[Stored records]
[Start of Attachment]

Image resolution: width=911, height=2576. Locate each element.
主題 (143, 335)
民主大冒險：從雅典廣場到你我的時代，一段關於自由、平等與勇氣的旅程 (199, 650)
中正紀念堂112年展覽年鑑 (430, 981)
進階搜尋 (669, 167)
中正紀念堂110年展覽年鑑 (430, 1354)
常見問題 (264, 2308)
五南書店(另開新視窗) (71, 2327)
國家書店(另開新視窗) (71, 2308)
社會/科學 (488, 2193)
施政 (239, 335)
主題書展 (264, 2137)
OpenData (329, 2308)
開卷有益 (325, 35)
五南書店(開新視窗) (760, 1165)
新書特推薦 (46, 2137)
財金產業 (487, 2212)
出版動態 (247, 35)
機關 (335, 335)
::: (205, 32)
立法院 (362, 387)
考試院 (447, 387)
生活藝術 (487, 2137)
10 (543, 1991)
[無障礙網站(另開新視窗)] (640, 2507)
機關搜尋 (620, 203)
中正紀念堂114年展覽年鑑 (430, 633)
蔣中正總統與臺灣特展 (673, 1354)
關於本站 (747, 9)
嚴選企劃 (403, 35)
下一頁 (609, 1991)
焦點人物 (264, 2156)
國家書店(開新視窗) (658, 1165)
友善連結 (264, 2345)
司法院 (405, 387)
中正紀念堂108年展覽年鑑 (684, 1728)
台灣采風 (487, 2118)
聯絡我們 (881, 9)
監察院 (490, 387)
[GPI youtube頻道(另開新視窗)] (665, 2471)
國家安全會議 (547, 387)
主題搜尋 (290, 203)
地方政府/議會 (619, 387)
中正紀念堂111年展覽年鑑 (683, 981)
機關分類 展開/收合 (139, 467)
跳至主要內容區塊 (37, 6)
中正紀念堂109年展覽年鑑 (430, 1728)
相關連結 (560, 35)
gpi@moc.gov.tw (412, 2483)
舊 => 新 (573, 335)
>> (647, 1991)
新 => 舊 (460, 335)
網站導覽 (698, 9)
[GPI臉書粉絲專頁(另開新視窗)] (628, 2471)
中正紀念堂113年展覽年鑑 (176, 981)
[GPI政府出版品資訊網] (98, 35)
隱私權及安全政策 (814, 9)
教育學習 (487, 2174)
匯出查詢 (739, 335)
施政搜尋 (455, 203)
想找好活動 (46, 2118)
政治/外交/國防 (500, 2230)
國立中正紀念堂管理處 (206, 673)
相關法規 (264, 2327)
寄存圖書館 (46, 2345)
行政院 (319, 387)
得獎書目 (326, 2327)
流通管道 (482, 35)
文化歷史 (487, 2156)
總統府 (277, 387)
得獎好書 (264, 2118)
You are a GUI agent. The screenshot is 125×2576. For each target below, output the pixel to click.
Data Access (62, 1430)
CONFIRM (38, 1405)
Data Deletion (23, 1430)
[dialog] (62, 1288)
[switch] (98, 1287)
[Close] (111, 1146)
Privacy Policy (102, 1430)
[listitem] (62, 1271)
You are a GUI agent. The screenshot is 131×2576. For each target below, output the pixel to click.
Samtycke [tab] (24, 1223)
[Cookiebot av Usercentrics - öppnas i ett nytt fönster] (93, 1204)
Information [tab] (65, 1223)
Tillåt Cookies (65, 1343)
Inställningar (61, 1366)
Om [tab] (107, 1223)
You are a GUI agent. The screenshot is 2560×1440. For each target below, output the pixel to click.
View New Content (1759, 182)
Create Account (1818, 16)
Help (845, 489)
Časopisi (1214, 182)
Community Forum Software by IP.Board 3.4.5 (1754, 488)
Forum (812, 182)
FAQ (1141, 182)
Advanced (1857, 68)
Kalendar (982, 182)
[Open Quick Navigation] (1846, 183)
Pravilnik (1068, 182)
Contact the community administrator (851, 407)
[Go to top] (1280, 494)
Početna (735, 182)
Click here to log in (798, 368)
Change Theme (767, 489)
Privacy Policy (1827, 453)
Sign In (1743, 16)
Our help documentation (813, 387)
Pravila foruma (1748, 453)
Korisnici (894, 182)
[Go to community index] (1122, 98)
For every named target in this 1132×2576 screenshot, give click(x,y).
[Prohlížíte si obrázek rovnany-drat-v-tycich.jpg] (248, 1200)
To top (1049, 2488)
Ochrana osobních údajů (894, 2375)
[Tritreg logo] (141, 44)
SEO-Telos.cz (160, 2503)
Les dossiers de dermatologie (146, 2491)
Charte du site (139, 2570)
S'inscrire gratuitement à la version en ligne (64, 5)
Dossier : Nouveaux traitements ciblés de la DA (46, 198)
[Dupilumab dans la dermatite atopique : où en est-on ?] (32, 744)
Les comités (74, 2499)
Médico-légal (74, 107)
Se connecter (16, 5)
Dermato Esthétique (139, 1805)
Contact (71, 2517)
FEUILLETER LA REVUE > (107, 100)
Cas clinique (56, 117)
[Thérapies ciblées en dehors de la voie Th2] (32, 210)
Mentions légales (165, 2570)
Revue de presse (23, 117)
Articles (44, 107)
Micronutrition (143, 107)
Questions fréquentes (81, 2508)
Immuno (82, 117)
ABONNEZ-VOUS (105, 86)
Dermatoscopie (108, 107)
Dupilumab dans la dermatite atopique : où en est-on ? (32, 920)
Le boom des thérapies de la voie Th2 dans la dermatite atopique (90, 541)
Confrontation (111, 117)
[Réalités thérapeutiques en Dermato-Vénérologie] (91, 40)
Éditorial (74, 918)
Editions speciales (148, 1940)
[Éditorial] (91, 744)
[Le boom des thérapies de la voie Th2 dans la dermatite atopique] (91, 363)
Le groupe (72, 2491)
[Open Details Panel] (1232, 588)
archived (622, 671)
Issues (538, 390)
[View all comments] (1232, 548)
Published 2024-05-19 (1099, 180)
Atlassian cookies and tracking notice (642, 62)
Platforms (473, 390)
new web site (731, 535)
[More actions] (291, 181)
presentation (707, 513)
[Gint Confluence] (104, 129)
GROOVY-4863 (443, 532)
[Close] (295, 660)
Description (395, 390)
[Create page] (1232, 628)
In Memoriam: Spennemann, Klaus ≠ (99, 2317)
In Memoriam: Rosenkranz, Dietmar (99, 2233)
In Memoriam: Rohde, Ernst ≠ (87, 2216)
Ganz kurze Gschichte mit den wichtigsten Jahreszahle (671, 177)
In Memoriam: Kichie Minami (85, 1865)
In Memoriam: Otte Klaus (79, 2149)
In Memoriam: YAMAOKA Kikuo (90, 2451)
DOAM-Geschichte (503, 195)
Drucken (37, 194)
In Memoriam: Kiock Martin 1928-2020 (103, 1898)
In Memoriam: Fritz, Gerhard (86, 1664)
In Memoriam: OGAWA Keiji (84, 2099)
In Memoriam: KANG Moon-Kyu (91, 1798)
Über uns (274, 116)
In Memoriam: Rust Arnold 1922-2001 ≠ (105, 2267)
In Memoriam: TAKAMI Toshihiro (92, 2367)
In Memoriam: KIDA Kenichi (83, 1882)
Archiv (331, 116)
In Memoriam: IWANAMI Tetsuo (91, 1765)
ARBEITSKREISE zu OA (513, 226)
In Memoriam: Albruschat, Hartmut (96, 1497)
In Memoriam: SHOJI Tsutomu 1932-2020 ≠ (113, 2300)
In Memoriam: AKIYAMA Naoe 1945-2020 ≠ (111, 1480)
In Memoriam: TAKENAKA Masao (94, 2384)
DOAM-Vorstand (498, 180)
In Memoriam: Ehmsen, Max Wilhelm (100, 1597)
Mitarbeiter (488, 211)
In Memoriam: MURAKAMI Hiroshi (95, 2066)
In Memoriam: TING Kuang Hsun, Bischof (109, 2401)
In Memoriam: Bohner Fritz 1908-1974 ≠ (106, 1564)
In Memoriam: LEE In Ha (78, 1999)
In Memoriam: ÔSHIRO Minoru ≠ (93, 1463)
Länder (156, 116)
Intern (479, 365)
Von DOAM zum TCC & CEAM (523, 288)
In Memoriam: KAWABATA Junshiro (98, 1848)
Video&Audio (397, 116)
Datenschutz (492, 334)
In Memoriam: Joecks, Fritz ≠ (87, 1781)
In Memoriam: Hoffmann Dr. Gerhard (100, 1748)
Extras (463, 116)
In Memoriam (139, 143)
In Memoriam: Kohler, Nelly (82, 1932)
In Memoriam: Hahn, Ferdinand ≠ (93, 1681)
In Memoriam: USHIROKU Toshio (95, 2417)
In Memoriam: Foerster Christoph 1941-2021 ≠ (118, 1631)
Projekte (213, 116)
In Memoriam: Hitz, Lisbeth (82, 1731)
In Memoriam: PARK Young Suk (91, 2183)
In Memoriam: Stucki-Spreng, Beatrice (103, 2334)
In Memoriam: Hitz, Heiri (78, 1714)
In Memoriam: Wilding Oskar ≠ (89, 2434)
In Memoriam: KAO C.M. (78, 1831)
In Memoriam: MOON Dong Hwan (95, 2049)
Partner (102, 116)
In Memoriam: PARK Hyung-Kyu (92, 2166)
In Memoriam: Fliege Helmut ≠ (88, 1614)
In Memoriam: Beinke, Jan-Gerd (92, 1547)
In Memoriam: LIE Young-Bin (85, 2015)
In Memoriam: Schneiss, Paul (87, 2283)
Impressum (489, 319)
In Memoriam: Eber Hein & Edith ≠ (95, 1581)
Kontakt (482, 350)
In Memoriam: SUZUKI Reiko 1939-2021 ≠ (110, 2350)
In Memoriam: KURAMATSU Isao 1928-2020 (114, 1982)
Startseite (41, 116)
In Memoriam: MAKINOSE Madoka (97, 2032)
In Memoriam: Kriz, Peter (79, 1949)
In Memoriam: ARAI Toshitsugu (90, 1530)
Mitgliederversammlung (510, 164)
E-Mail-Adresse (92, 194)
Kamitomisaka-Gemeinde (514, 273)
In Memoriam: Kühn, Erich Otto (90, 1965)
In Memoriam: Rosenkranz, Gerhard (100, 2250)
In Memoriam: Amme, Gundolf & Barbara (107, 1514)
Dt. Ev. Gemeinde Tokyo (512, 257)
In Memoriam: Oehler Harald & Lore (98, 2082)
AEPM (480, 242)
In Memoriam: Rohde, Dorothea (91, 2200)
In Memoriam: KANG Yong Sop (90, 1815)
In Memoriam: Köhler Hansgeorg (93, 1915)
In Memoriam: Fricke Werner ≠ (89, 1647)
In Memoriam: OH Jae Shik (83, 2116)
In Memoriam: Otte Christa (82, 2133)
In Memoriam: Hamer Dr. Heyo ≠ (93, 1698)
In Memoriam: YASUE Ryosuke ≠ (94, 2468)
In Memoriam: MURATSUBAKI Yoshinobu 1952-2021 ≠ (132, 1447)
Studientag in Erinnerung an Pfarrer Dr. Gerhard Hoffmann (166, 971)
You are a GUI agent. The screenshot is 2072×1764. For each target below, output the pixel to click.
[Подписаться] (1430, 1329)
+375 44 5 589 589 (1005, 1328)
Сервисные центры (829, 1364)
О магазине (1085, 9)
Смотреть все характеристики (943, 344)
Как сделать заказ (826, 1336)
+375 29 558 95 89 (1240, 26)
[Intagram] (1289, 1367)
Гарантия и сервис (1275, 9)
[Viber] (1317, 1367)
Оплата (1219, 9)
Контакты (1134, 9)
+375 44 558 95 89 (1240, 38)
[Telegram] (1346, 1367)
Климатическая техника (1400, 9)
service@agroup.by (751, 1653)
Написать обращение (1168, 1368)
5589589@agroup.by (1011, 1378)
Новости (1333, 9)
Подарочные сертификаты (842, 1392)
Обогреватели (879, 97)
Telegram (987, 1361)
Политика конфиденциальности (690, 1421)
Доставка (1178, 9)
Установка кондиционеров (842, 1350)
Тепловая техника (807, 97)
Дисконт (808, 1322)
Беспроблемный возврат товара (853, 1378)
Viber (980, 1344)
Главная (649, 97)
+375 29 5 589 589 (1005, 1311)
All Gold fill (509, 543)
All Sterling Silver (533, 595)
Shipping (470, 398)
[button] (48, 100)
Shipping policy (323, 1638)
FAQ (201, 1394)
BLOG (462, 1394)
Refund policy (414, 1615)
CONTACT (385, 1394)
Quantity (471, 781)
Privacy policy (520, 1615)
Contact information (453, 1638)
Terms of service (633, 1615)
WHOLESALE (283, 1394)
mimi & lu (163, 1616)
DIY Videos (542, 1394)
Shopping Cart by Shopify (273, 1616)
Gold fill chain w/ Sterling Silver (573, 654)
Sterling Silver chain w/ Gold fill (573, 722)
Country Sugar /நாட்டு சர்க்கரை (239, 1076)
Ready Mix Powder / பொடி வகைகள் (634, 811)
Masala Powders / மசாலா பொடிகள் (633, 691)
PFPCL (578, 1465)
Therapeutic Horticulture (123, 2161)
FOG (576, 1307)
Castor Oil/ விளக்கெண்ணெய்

[End of Attachment]

[Directions for this task]
Using the records above, copy word for word the line with "In Memoriam: KAO C.M. (78, 1831)", the line with "In Memoriam: SUZUKI", and every line between them.

[Output for this task]
In Memoriam: KAO C.M. (78, 1831)
In Memoriam: MOON Dong Hwan (95, 2049)
Partner (102, 116)
In Memoriam: PARK Hyung-Kyu (92, 2166)
In Memoriam: Fliege Helmut ≠ (88, 1614)
In Memoriam: Beinke, Jan-Gerd (92, 1547)
In Memoriam: LIE Young-Bin (85, 2015)
In Memoriam: Schneiss, Paul (87, 2283)
Impressum (489, 319)
In Memoriam: Eber Hein & Edith ≠ (95, 1581)
Kontakt (482, 350)
In Memoriam: SUZUKI Reiko 1939-2021 ≠ (110, 2350)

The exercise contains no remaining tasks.